Ella se tapó la boca espantada al
fijarse en las oscuras manchas que se transparentaban, continuando por debajo
de la camisa, sobre el pecho de su hermano.
-Yo me quedé contigo, y José fue con mi
padre.
-¿Cómo no desconfiasteis de él con lo que
había hecho? ¡Vosotros no sabíais nada!
-Salar y Garduña murió en el duelo-
le aclaró Eduardo-. José le entregó el arma sin cargar.
-Aunque a mí no me hiciera ninguna
gracia. Yo quería un duelo justo. Quería sentirme liberado de esa carga.

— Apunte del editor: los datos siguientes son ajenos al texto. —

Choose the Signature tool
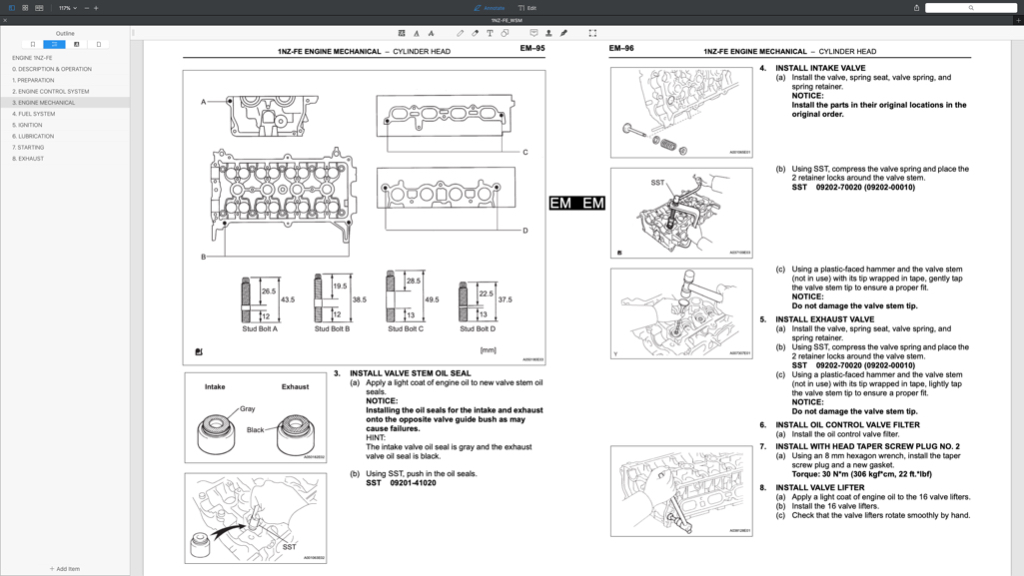[x=563, y=31]
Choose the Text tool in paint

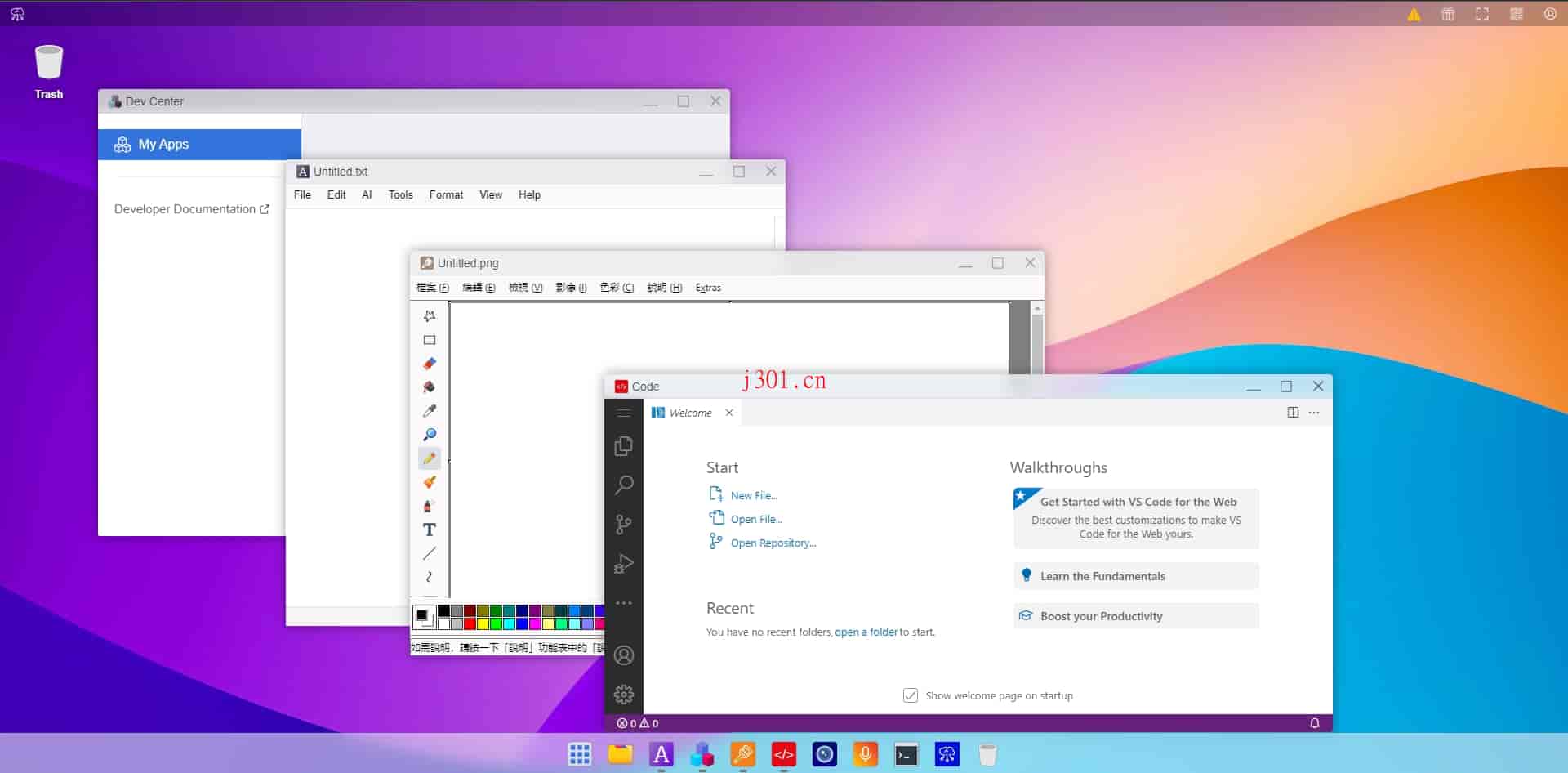pyautogui.click(x=430, y=529)
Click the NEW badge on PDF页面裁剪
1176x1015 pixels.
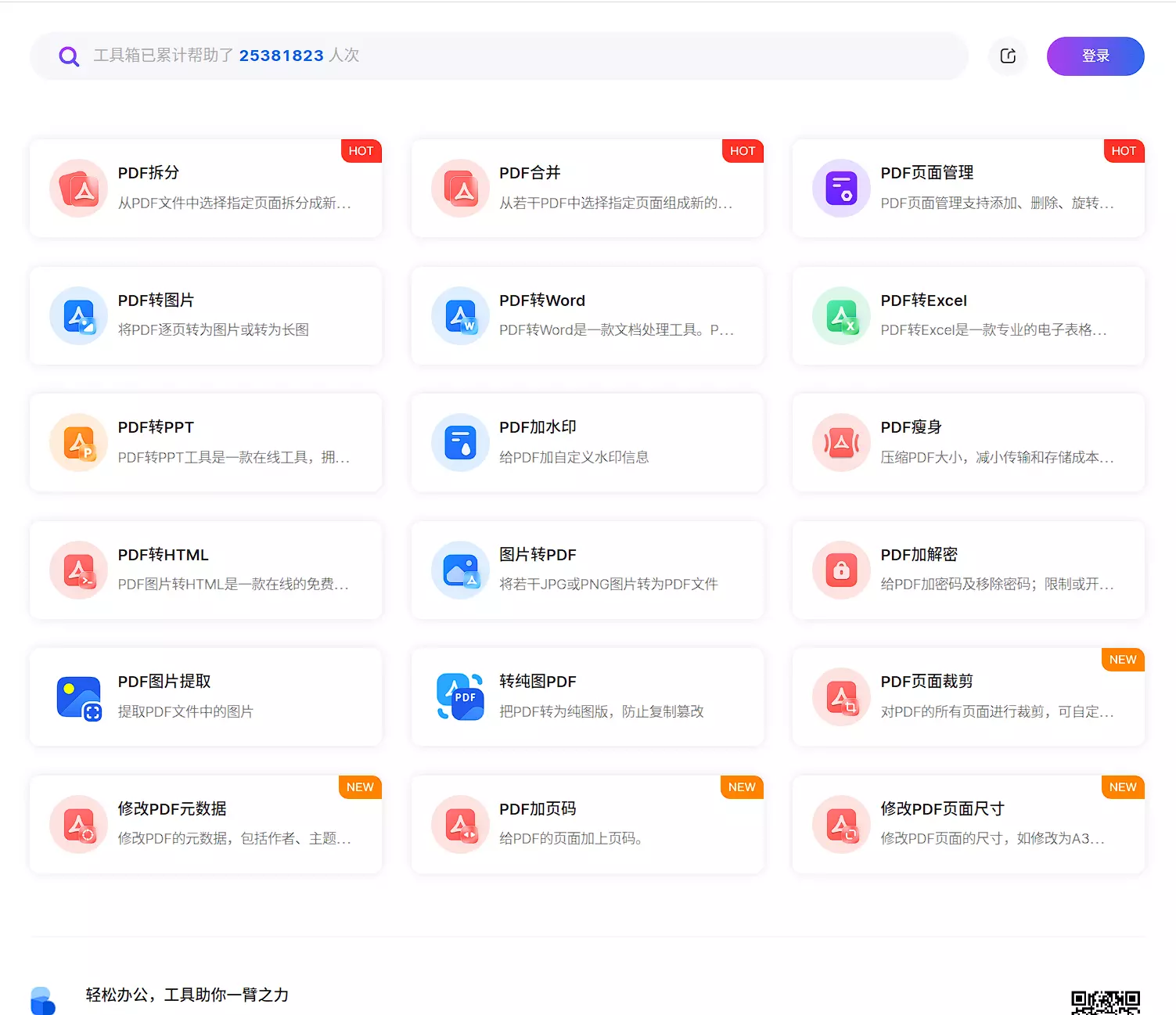1123,660
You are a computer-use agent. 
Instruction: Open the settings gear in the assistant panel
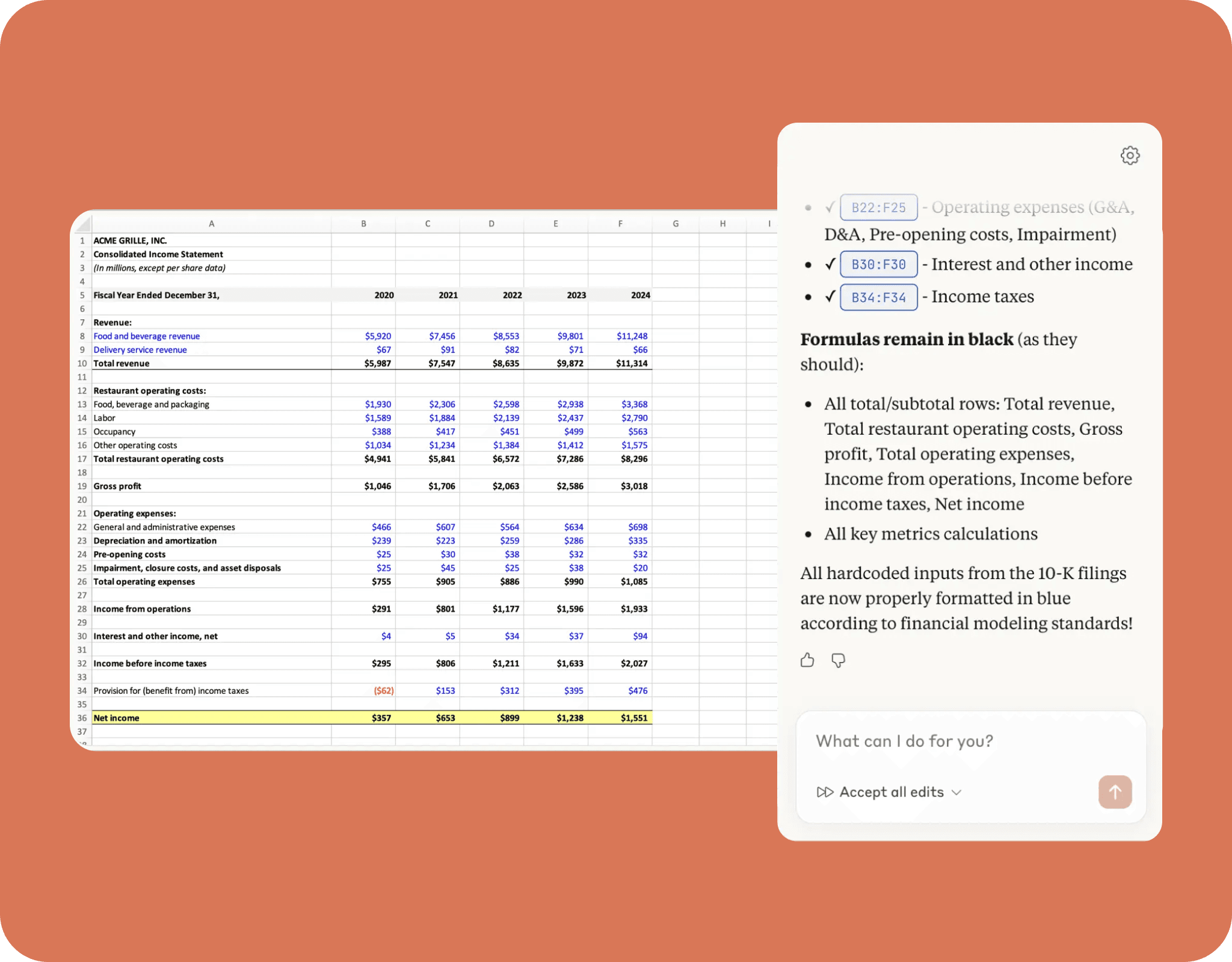click(x=1130, y=155)
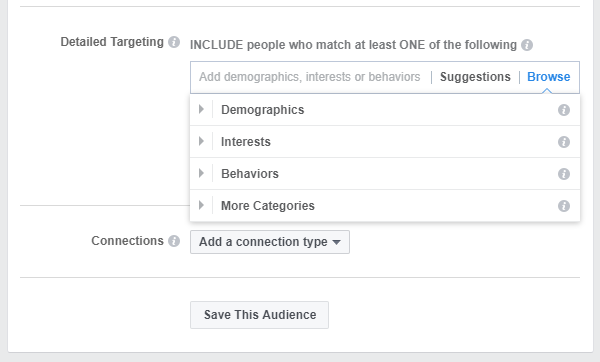The height and width of the screenshot is (362, 600).
Task: Select the Demographics category label
Action: (x=262, y=110)
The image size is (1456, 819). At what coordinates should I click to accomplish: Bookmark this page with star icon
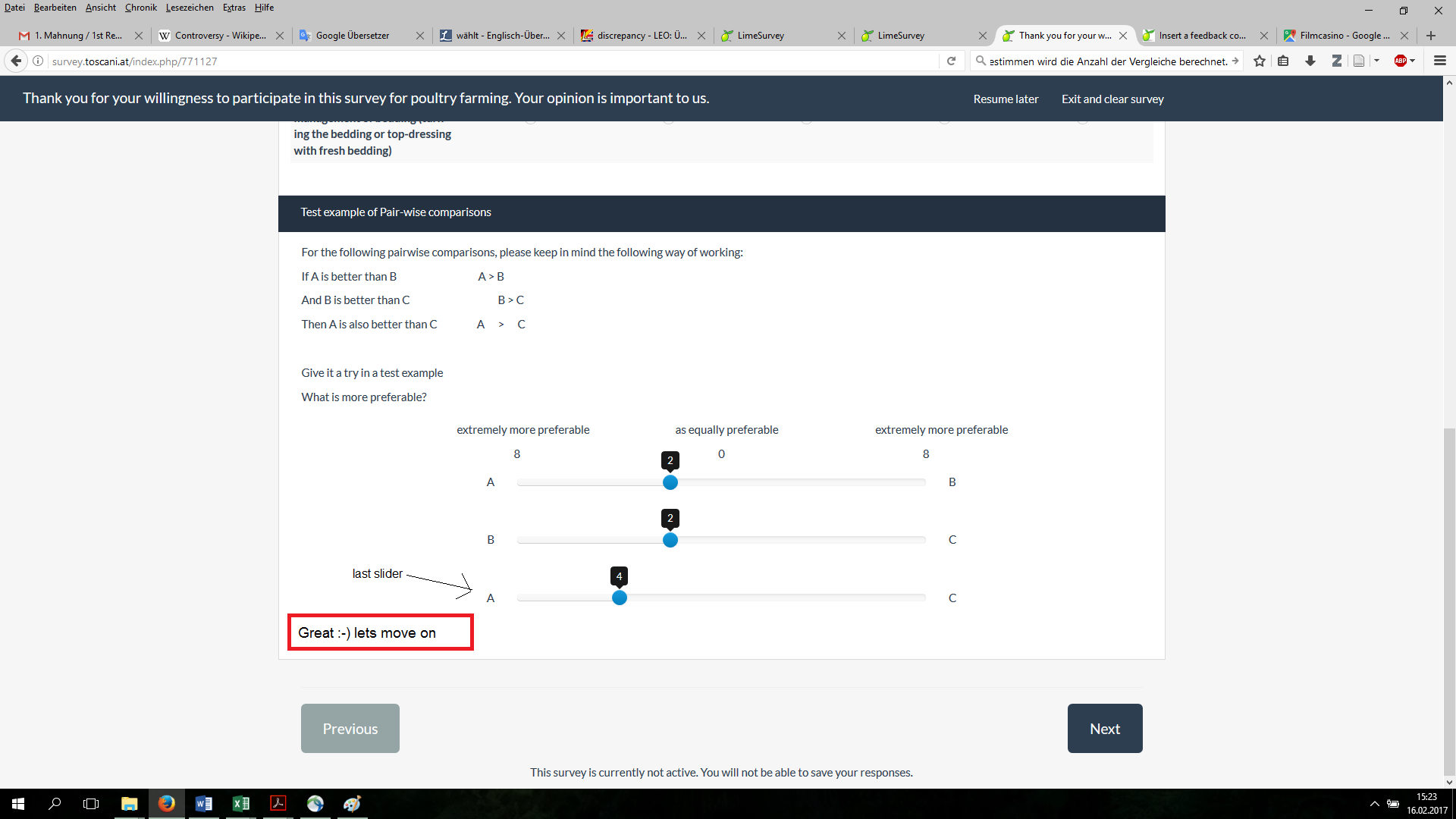(x=1260, y=61)
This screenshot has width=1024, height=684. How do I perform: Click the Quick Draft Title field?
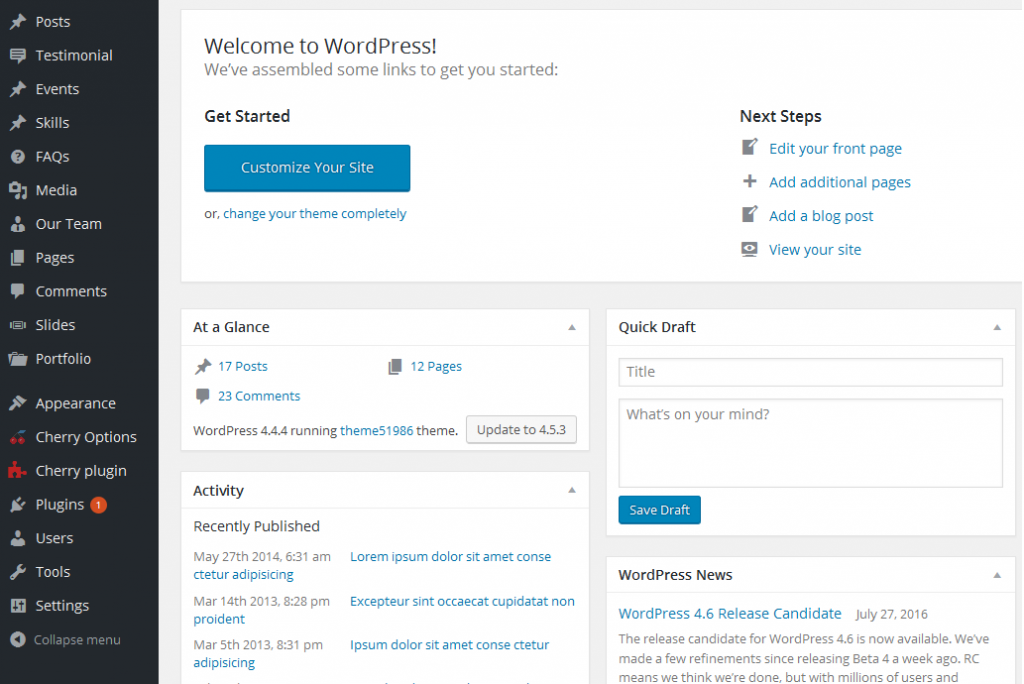(x=810, y=372)
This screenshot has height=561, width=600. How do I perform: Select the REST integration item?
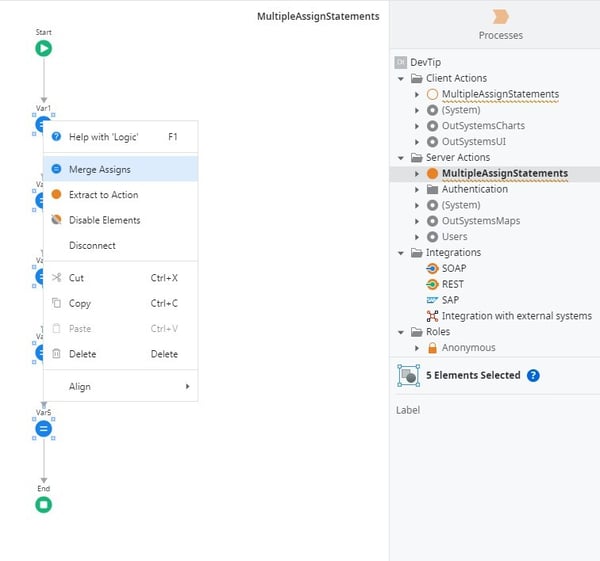pyautogui.click(x=453, y=284)
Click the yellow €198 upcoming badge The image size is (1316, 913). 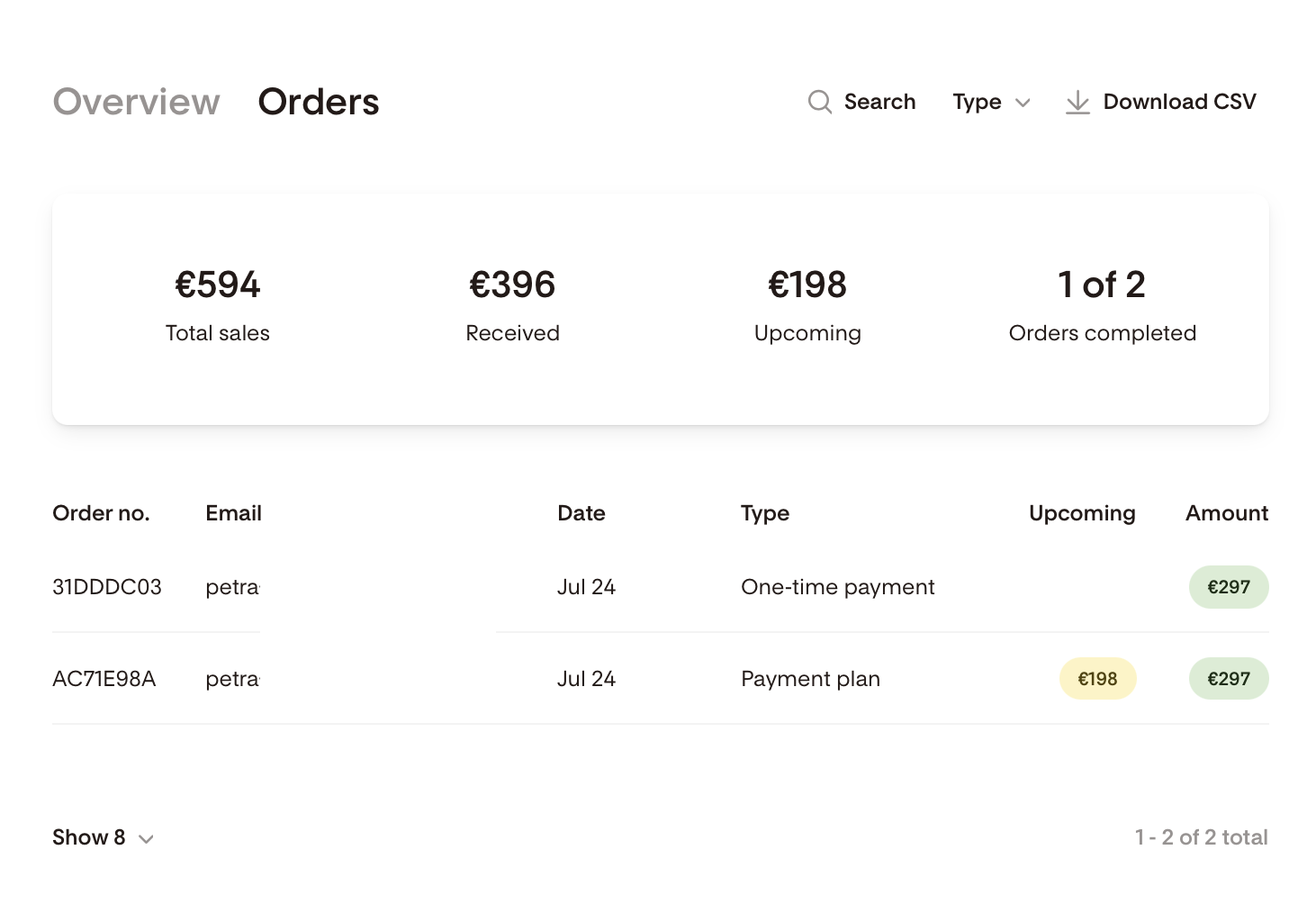pos(1097,679)
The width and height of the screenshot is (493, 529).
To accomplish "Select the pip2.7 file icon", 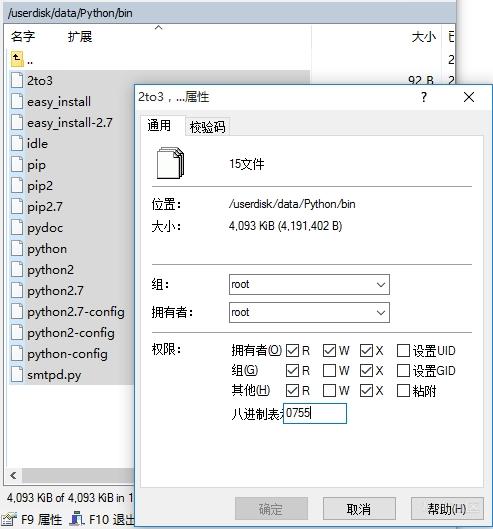I will [17, 206].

-No merece la pena que te preocupes
por él- se volvió Eduardo hacia su padre-. Olvídalo y pasa página Espinoza. No
le debes nada. Ya no hay deudas pendientes.
Es
inexplicable como nuestra conciencia nos impone penitencias. Metas basadas en
los recuerdos, en el dolor, en los remordimientos. Nos ata con estereotipos y
prejuicios que lo son todo, porque sin ellos, nada tendría sentido. Y cuando
uno se libera de todo eso, del odio y de la ansiedad por conseguir aquello que
se propone el ser humano como motivo de su existencia, nos quedamos vacíos,
libres para entender el mundo con otros ojos. Para no mirar más al pasado,
hacer borrón y cuenta nueva.
Espinoza
volvió el rostro al sol poniente. Tenían razón. Ahora no tenía ninguna deuda
pendiente.
Una
nueva noche se acercaba, que daría paso a un nuevo día. Un nuevo día en el
Caribe. En su América, la tierra de los soñadores.
-Echaré
de menos a España. Siempre la echaré de menos. Pero creo que me acordaré
bastante poco de ella.
Porque
lo que no sabía Salar y Garduña, lo que solo conocieron Espinoza y su india,
era que la mayor parte del gran tesoro que no pudieron cargar en su pequeña
Carmen, les aguardaba en Santo Domingo, esperando a su descubridor.